> _OBJETIVO_
Traduza para o inglês a seguinte frase do texto sobre o evento da ONU no Rio de Janeiro, que aparece abaixo: "Nosso ministro das relações exteriores foi abertamente claro sobre a posição brasileira em relação ao Oriente Médio."

> _TEXTO FORNECIDO_

====================

Estou dando minha cara a tapa para um monte de gente, mas após dois dias de convívio na ONU aqui no Rio de Janeiro com jornalistas e políticos israelenses, palestinos, turcos russos brasileiros antissemitas abertos, árabes brasileiros mais moderados que O Globo, embaixadores etc, passei a ver as coisas de uma outra forma e convido você a fazer uma reflexão não emocional.
Relações internacionais e diplomacia são jogos de cachorro grande. Não há respostas verdadeiras para as perguntas. Não há certezas. Não há nada simples. Não há nada preto e branco. As coisas na maior parte das vezes não são o que parecem, ou pior, são ditas mas não são publicadas, como ocorreu com a cobertura extremamente parcial e ignorante da grande mídia à este evento.
Tudo que os participantes falaram contra Israel (judeus e não judeus) foi publicado basicamente. Tudo que palestinos falaram contra palestinos e contra o Hamas, não foi publicado. Os comentários do ministro Celso Amorim foram pinçados e tirados do contexto. Ele falou por 34 minutos e as matérias apontam para quatro ou cinco linhas de coluna de jornal. Lamentável.
Nosso ministro das relações exteriores foi abertamente claro sobre a posição brasileira em relação ao Oriente Médio. Claro e público, mas não publicado. A frase que vimos hoje nos jornais foi mais ou menos: o muro construído nas áreas palestinas é insuportável... mas ele continuou e isso não foi impresso, "essa foi minha primeira impressão. Depois de alguns dias você se acostuma,,,"

====================

[Dados para apontar alvos]

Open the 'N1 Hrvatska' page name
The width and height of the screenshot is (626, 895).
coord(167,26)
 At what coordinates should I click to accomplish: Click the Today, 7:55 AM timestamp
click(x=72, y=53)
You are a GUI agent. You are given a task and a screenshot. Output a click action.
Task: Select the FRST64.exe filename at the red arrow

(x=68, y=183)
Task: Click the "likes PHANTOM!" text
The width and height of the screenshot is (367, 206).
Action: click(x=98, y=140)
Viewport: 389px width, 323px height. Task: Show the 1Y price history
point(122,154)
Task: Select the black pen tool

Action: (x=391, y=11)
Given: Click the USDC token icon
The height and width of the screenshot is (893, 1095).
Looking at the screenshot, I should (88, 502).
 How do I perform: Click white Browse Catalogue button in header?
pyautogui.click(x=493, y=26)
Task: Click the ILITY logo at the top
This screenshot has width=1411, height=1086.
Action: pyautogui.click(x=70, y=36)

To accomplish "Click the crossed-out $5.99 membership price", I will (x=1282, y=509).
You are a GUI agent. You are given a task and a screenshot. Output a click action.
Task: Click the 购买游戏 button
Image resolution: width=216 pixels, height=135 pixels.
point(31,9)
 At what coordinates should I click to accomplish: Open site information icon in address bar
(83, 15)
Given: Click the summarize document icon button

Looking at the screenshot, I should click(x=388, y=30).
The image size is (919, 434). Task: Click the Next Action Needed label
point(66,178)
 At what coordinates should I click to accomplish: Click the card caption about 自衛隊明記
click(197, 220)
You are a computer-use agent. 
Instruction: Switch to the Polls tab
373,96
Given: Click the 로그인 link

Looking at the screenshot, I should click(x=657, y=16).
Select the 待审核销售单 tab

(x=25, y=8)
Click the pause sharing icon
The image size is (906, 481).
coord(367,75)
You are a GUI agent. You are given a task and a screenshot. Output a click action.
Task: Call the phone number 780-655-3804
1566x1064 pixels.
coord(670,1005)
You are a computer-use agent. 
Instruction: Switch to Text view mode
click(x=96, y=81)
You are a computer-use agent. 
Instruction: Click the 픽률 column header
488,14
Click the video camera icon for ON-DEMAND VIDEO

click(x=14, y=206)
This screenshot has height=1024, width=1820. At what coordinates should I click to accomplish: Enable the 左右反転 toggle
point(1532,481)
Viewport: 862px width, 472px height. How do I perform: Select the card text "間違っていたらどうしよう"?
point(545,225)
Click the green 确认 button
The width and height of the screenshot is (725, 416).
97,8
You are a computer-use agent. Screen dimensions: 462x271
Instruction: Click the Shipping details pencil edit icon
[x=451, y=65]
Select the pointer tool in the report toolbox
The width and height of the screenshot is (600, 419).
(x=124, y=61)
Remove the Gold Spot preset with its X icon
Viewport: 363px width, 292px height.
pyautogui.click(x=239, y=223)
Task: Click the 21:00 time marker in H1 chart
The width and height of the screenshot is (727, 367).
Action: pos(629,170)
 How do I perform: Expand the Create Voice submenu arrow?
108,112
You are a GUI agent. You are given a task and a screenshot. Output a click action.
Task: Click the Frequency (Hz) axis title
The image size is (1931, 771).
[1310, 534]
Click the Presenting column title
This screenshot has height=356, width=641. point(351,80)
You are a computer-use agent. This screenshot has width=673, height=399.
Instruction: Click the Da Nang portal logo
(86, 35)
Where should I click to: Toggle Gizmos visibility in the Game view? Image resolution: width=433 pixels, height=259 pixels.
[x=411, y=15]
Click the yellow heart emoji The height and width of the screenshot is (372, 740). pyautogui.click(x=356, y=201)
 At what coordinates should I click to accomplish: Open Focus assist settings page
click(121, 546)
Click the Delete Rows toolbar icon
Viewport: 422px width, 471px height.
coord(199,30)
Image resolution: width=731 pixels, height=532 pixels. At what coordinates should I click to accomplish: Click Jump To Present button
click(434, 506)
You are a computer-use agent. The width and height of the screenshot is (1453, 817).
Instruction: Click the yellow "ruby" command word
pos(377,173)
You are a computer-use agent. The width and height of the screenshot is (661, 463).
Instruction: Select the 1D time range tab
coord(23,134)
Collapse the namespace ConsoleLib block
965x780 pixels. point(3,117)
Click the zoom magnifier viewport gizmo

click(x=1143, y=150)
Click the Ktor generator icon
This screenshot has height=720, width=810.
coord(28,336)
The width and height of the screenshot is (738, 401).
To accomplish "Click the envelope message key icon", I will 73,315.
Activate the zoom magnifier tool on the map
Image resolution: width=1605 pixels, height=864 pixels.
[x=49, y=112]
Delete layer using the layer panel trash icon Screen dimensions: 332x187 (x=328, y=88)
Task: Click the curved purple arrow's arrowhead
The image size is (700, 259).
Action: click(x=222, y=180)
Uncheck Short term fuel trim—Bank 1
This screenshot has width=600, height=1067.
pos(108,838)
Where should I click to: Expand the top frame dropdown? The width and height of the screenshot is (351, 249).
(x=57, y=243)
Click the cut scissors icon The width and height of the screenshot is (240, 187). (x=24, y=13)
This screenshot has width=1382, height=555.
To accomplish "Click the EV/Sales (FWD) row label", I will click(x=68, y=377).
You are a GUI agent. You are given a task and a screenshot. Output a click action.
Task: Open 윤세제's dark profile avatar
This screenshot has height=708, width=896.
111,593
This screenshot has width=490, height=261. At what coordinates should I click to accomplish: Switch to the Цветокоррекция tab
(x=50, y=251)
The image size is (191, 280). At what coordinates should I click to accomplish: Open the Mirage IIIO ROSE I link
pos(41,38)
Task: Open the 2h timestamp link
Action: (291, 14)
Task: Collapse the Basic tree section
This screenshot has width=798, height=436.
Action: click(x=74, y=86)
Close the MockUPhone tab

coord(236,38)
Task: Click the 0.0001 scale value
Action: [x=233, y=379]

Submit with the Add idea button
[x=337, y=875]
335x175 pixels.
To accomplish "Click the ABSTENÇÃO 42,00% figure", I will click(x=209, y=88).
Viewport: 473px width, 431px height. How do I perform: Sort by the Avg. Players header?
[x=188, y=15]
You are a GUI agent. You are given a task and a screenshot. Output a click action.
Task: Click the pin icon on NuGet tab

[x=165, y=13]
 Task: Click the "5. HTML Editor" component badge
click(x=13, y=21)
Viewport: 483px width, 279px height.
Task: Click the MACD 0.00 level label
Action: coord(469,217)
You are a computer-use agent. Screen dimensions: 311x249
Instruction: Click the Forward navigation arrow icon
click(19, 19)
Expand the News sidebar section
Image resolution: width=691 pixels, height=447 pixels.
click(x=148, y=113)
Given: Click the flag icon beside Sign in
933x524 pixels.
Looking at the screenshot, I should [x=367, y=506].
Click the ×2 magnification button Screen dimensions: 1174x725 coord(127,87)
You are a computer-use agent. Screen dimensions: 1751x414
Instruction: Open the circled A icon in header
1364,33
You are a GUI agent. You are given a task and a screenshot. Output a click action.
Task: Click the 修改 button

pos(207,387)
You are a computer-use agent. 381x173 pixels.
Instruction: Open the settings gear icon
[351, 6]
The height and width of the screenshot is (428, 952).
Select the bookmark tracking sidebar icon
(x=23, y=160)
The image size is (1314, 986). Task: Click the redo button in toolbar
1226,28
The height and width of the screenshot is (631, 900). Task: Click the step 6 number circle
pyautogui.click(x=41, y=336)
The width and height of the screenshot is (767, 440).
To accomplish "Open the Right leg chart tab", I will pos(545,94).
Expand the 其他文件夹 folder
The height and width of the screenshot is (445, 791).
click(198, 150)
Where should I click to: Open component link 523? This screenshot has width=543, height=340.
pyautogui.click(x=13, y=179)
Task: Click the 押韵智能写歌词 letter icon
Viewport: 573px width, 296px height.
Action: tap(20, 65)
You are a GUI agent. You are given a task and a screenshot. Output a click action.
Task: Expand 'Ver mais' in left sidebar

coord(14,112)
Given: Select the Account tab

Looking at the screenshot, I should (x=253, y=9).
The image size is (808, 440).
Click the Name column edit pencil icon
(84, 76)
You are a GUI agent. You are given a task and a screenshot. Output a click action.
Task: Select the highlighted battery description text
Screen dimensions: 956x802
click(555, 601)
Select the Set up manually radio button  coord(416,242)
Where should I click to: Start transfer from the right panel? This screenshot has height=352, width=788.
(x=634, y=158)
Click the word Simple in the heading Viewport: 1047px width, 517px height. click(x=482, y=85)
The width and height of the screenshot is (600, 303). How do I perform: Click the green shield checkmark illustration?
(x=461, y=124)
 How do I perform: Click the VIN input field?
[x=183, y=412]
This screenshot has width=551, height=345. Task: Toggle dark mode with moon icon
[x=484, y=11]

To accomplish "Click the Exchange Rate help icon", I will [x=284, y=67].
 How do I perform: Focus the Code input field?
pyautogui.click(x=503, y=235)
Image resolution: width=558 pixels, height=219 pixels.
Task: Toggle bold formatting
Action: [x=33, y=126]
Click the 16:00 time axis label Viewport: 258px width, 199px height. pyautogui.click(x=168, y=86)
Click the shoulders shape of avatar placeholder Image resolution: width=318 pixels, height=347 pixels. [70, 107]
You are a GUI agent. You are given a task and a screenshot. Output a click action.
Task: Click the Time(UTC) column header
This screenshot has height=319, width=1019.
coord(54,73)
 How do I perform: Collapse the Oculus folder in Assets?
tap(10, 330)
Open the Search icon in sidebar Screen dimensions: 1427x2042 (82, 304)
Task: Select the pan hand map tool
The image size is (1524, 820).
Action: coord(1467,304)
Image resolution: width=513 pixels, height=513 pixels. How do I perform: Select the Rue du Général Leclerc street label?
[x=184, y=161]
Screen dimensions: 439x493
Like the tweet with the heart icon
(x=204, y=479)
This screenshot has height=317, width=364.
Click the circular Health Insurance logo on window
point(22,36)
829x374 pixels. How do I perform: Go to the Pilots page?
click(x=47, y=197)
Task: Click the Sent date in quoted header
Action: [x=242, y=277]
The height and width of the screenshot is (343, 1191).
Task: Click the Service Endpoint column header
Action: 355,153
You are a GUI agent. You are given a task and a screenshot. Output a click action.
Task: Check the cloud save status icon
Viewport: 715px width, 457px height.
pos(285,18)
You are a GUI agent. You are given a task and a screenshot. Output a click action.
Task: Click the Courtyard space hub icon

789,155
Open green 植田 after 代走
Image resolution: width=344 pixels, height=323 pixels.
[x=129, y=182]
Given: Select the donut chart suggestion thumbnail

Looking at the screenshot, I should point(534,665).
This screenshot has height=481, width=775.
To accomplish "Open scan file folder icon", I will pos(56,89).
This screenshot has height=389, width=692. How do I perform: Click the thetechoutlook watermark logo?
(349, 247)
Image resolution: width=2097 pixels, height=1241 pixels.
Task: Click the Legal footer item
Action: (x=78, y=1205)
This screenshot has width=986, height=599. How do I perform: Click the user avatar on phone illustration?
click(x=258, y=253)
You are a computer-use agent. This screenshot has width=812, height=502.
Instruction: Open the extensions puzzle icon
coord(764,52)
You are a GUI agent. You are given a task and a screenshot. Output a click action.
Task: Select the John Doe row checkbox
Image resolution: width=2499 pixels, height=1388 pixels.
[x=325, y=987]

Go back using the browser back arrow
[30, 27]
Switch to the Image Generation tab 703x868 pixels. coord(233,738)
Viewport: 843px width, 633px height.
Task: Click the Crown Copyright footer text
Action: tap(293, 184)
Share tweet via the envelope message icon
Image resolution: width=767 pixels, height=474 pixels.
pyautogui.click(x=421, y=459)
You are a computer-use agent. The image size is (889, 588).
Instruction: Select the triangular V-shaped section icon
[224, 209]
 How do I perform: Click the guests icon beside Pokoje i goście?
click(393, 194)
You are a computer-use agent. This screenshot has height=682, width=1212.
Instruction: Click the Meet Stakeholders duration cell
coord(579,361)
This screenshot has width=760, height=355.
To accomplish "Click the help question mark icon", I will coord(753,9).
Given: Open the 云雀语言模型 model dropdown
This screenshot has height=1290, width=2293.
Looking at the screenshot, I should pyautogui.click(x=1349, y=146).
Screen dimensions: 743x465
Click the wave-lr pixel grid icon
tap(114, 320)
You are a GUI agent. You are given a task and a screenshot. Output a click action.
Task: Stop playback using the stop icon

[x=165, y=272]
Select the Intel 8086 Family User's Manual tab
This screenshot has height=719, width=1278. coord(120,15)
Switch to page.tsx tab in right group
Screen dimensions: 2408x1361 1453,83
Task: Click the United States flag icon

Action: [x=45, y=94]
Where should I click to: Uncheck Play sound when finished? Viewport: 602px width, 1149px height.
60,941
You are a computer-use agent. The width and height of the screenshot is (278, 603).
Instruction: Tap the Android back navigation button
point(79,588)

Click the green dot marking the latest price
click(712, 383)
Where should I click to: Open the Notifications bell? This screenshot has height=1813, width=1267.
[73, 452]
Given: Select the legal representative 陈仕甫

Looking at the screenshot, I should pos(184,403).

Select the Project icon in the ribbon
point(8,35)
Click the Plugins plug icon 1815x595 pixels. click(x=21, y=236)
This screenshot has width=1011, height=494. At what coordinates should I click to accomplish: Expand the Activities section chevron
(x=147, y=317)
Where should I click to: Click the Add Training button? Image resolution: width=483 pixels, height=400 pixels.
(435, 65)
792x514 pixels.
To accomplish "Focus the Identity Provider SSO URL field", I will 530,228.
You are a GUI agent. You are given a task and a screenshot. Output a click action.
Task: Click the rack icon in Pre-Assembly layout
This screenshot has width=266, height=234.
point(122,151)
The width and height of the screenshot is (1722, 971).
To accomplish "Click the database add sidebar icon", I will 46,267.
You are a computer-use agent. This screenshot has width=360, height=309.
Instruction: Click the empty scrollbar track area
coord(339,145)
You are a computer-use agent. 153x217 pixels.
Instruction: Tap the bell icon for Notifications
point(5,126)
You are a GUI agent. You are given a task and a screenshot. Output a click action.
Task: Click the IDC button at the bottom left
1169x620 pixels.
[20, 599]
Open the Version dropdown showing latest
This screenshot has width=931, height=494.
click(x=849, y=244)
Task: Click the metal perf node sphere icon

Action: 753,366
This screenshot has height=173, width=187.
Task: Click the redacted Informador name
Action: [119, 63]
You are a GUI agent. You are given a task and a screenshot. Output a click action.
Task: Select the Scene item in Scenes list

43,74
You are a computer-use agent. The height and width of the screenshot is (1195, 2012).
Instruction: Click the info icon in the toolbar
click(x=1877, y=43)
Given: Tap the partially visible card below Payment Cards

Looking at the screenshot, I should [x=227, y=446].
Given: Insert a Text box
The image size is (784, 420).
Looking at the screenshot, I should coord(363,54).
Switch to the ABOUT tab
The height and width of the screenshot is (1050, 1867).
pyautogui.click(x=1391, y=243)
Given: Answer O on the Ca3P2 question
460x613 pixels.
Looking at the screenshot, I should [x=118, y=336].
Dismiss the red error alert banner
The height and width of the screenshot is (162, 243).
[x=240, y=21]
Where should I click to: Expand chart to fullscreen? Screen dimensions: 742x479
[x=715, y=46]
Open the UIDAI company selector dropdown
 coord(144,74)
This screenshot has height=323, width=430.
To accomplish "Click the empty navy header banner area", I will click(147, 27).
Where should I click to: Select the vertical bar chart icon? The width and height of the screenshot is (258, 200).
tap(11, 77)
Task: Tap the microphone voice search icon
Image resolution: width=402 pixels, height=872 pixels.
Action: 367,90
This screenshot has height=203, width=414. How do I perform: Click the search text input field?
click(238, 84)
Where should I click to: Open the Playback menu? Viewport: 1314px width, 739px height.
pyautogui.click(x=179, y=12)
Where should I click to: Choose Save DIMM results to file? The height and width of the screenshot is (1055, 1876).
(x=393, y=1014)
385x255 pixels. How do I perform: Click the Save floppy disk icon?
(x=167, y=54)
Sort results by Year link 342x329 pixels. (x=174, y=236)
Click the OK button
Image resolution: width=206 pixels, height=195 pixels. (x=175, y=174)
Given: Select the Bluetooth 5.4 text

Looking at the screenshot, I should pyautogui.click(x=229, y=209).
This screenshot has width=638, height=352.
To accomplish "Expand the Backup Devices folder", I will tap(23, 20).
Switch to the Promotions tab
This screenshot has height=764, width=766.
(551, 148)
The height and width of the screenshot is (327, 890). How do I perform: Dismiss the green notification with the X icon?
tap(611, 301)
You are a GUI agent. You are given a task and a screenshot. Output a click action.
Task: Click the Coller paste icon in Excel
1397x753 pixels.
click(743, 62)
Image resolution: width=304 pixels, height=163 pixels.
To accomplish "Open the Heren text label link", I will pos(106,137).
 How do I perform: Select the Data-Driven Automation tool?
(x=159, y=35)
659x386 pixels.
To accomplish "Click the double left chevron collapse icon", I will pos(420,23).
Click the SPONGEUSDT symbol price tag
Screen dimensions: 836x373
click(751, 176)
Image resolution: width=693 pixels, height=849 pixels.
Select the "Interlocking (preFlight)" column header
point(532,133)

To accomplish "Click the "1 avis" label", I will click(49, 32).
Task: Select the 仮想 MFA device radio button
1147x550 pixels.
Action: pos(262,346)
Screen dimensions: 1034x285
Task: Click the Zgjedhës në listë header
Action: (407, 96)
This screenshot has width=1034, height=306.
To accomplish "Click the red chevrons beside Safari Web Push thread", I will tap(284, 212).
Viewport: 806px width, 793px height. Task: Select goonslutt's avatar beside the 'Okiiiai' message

====================

> _SOLUÇÃO DA TAREFA_
Our foreign minister was openly clear about Brazil's position regarding the Middle East.